Task prompt>
Which lines run from the one containing "Given: Open the End Date calendar picker" to the end of the entries? Quote them exactly, and nothing else.

-- Extracted data follows --

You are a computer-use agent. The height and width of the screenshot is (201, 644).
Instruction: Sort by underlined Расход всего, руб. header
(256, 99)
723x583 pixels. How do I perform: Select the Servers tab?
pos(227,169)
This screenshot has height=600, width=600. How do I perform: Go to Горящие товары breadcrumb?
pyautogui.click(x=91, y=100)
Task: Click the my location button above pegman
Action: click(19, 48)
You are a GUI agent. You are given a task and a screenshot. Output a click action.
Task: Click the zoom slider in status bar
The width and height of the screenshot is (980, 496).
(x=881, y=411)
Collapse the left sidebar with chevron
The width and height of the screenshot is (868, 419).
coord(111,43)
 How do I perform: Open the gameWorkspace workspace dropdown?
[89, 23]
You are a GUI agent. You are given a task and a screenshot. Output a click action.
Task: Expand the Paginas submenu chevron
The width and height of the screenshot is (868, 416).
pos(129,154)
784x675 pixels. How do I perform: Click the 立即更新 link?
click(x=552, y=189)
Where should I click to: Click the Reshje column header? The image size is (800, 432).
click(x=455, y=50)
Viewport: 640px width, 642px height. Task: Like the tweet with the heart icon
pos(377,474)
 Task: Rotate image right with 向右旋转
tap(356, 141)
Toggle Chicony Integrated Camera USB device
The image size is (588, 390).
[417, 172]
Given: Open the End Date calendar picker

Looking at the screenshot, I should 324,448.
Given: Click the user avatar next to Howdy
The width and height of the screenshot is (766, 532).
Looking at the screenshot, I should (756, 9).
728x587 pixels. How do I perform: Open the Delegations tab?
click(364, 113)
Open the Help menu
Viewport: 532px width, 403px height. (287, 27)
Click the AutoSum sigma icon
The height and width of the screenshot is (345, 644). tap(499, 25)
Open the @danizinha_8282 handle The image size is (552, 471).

-- Extracted data concluded --

Solution to the problem>
Given: Open the End Date calendar picker

Looking at the screenshot, I should 324,448.
Given: Click the user avatar next to Howdy
The width and height of the screenshot is (766, 532).
Looking at the screenshot, I should (756, 9).
728x587 pixels. How do I perform: Open the Delegations tab?
click(364, 113)
Open the Help menu
Viewport: 532px width, 403px height. (287, 27)
Click the AutoSum sigma icon
The height and width of the screenshot is (345, 644). tap(499, 25)
Open the @danizinha_8282 handle The image size is (552, 471).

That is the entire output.